Rientrato a Roma, Longino, che durante la spedizione in Medio Oriente aveva svolto l’incarico di questore, si avvicinò a Gneo Pompeo, esponente e sostenitore della causa degli ottimati. Ma dopo la scomparsa di Crasso, l’intesa fra Cesare e Pompeo per la spartizione delle cariche aveva subito una significativa evoluzione a tutto vantaggio del primo, il quale, nel giro di pochi anni, giunse a sbarazzarsi dell’antico alleato e ad impadronirsi del potere; vano fu il tentativo del senato di arginare in qualche modo la prepotente ascesa di Cesare attraverso l’appoggio conferito a Pompeo: quest’ultimo, infatti, fu sbaragliato con le sue truppe, inviate per fermare l’avanzata di Cesare su Roma, nella battaglia di Farsalo, e ucciso.
Era ormai chiaro che solo un’iniziativa a tradimento avrebbe potuto porre termine alla straordinaria vicenda umana e politica di Giulio Cesare, trionfante su tutti i rivali e divenuto arbitro indiscusso dell’agone politico romano, nonché artefice di numerose iniziative a livello politico, economico, militare ed urbanistico: con la sua singolare capacità di comprensione strategica, Cesare aveva, infatti, colto i mutamenti a cui Roma stava andando incontro a seguito delle politiche di conquista intraprese in Gallia e nelle regioni orientali e aveva compreso che lo stato, in tutte le sue compagini, andava profondamente trasformato per far fronte al rinnovato corso storico.

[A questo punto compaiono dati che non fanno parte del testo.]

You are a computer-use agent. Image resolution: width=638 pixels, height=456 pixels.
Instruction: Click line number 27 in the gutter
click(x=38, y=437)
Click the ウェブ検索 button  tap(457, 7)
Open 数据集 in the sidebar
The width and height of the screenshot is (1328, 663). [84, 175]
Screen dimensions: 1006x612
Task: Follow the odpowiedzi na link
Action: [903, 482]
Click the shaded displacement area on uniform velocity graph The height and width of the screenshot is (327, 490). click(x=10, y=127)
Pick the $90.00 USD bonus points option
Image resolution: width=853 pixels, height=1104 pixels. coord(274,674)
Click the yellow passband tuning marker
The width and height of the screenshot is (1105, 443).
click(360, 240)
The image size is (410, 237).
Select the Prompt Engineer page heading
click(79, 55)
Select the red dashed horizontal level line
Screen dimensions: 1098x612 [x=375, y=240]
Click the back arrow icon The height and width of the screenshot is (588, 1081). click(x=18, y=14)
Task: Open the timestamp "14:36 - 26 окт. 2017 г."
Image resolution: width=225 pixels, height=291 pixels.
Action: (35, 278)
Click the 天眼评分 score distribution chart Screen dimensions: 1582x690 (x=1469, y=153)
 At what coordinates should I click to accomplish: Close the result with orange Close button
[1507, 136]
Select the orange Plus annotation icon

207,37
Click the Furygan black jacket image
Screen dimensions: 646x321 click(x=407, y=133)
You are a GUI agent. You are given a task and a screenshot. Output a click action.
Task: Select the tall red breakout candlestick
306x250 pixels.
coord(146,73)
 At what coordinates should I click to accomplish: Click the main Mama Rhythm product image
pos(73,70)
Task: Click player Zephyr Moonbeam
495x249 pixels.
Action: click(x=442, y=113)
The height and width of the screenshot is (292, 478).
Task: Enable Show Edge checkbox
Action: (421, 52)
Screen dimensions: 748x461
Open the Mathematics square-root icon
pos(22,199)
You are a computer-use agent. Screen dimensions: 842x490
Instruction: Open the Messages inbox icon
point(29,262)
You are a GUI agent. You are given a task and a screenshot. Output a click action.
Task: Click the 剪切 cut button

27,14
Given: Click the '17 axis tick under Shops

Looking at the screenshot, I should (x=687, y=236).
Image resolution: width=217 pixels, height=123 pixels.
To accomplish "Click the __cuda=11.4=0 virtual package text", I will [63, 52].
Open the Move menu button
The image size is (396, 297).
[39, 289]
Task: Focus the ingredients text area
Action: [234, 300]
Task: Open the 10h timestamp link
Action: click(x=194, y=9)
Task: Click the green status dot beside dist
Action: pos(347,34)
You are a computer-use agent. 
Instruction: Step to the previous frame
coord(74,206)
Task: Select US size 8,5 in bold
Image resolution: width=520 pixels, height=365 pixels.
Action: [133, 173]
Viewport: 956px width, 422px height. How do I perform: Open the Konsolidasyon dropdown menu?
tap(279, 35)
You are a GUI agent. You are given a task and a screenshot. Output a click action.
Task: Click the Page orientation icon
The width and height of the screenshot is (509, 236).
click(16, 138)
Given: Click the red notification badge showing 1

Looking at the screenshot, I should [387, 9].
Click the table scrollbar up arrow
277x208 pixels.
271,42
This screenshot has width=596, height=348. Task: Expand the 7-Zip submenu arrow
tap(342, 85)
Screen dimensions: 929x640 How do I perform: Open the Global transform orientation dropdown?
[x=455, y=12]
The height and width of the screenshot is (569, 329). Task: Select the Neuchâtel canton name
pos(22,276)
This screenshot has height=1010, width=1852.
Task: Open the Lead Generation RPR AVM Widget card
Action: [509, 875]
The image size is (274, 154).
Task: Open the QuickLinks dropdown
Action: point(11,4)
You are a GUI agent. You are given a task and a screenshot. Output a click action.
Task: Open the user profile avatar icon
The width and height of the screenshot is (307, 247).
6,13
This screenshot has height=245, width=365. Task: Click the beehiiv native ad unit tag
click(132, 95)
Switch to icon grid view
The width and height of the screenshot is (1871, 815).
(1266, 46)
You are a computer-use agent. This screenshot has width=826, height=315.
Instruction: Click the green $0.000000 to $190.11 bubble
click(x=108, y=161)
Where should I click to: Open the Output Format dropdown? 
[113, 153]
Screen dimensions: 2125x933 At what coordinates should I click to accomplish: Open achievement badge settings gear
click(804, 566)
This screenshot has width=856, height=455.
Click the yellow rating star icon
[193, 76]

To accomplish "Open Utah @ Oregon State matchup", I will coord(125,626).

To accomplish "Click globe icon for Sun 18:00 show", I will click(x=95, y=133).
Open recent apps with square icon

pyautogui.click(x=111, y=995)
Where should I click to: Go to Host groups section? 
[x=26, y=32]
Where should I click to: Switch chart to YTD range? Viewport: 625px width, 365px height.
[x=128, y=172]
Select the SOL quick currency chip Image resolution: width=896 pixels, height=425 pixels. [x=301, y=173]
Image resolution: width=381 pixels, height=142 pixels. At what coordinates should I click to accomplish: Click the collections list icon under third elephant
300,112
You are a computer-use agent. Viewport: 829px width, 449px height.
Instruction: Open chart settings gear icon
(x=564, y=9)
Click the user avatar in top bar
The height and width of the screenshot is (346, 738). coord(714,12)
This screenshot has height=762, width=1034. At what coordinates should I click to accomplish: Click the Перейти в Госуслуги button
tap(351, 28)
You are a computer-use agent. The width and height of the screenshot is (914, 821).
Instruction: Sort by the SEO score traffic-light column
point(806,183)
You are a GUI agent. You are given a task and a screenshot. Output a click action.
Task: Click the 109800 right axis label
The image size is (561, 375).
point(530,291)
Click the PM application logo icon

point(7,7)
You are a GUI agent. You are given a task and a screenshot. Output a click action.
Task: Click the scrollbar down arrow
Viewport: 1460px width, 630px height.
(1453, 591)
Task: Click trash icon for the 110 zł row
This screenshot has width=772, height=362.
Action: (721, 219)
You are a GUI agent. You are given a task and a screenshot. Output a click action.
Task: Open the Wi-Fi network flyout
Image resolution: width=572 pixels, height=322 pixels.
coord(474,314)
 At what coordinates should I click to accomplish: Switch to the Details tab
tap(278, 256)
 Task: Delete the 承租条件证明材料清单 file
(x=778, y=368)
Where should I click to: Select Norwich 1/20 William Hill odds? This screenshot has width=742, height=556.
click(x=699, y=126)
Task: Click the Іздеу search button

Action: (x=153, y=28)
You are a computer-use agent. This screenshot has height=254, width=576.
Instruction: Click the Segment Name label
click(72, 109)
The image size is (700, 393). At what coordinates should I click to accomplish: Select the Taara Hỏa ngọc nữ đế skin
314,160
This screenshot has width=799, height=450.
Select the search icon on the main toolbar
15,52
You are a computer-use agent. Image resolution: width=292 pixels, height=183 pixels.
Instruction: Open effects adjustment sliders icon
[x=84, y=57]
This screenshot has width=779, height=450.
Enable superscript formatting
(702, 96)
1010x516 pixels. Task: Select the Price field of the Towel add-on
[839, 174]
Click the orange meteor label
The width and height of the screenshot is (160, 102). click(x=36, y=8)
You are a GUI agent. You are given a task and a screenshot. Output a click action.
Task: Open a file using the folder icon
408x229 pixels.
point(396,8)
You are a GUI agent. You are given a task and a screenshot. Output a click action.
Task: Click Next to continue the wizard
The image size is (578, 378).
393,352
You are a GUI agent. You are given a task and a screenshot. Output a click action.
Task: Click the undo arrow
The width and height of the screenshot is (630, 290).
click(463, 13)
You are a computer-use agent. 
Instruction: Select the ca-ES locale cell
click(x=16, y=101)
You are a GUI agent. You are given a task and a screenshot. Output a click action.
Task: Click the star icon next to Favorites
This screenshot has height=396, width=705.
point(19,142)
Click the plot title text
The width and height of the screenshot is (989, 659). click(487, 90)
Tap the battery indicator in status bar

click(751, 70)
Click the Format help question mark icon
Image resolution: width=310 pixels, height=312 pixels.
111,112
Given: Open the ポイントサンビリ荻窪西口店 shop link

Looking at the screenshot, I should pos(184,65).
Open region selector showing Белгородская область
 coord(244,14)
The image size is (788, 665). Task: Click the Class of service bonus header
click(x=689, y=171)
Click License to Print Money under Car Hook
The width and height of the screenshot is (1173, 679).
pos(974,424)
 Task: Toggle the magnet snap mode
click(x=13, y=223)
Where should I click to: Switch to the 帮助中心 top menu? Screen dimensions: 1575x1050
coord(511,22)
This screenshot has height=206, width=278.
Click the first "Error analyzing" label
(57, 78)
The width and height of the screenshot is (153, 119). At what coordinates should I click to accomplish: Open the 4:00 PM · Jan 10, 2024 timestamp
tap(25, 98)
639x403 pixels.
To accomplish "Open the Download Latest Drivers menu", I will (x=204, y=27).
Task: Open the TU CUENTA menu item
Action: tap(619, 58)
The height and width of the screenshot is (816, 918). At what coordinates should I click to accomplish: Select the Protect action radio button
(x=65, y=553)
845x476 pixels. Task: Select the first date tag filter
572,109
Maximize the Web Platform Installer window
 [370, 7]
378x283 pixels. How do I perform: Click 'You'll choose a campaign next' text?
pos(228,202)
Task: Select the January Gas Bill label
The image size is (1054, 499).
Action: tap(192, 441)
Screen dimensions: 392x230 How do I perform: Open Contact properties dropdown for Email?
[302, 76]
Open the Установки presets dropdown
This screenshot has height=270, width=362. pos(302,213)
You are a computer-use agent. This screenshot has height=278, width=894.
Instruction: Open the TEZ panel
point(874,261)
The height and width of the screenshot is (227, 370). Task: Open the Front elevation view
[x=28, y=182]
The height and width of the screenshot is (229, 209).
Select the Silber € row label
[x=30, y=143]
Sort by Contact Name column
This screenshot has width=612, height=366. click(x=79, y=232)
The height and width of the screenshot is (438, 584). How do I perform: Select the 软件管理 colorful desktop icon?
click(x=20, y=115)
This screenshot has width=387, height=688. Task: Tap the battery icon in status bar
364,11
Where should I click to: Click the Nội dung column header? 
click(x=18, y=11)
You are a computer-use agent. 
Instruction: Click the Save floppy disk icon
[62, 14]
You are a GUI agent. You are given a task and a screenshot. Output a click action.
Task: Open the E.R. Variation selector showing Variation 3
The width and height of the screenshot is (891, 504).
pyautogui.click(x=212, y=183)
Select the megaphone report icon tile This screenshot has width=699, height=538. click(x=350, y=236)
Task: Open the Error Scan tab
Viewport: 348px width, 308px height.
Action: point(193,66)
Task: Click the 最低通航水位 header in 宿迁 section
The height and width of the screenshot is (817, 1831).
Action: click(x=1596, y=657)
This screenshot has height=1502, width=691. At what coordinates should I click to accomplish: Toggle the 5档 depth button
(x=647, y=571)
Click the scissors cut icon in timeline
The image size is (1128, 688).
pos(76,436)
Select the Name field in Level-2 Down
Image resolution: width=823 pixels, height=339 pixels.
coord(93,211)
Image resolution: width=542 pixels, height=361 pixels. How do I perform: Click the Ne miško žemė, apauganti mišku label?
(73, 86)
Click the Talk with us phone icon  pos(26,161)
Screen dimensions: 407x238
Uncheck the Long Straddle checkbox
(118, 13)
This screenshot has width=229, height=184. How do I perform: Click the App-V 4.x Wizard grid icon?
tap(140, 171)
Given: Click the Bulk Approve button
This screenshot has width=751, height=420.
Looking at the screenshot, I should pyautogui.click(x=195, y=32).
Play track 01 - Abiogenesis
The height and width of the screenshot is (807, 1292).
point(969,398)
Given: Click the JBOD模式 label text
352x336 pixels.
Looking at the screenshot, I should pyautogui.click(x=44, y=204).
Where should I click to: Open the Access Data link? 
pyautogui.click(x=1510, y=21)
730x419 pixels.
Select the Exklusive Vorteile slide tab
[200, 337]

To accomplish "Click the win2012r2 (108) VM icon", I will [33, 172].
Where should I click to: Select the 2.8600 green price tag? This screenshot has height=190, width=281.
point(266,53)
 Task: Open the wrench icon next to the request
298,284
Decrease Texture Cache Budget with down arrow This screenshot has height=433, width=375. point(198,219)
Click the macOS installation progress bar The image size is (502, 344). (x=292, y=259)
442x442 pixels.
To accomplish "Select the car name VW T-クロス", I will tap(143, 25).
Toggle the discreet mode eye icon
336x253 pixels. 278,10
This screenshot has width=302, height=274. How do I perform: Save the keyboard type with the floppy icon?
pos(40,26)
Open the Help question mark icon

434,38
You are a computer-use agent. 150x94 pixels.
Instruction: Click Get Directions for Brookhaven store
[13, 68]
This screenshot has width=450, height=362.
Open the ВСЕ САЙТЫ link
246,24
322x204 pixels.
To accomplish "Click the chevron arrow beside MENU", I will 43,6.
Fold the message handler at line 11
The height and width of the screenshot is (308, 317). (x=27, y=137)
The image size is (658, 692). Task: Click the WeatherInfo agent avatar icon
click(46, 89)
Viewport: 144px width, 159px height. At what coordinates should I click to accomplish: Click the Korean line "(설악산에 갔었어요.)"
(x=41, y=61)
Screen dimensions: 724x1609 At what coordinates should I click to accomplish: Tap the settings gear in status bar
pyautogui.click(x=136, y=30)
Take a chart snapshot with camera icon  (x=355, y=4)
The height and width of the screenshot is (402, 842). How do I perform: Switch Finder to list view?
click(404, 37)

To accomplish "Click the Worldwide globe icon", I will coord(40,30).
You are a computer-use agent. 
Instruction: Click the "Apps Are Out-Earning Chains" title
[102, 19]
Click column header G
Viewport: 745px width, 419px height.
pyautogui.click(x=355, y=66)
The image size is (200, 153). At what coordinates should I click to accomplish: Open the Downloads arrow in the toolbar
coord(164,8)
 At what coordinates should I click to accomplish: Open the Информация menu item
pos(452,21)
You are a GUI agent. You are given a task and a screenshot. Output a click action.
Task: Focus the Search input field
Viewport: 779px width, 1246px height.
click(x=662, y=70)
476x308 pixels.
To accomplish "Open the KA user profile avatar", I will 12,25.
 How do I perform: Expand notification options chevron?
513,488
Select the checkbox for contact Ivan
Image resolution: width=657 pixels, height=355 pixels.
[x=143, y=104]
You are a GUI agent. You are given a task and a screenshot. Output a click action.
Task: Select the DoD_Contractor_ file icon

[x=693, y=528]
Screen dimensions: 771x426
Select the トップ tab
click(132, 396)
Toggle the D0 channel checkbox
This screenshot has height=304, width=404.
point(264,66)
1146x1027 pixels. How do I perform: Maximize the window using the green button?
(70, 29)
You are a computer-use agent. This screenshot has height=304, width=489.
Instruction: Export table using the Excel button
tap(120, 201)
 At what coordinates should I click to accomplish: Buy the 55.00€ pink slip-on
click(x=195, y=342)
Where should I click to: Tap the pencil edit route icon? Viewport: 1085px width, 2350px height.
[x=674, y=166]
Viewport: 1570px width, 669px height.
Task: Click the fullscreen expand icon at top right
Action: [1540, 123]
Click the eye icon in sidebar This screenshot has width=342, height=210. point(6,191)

La sua personalità, il suo carisma, il suo successo intimorivano, però, non poco quella parte dell’aristocrazia che non voleva in alcun modo perdere i propri privilegi e, così, fatalmente, la vita e la luminosa carriera di Cesare finirono sotto le pugnalate sferrategli dai congiurati il 15 marzo dell’anno 44 a.C., le celebri Idi di marzo. Longino fu tra gli aggressori ma l’eliminazione di Cesare fu per lui un’arma a doppio taglio: la sorte non gli lasciò scampo e lo raggiunse con la morte nella battaglia di Filippi, combattuta nel 42 a.C. contro le truppe di Ottaviano, Marco Antonio e Marco Lepido, alleati nel secondo triumvirato. Il corso della storia era ormai inarrestabile e sull’orizzonte si stava delineando il profilo di Ottaviano Augusto, con il quale l’esperienza repubblicana poteva dirsi definitivamente conclusa e una nuova realtà politica, l’impero, si andava affermando, come la stessa vicenda di Cesare aveva ampiamente lasciato presagire.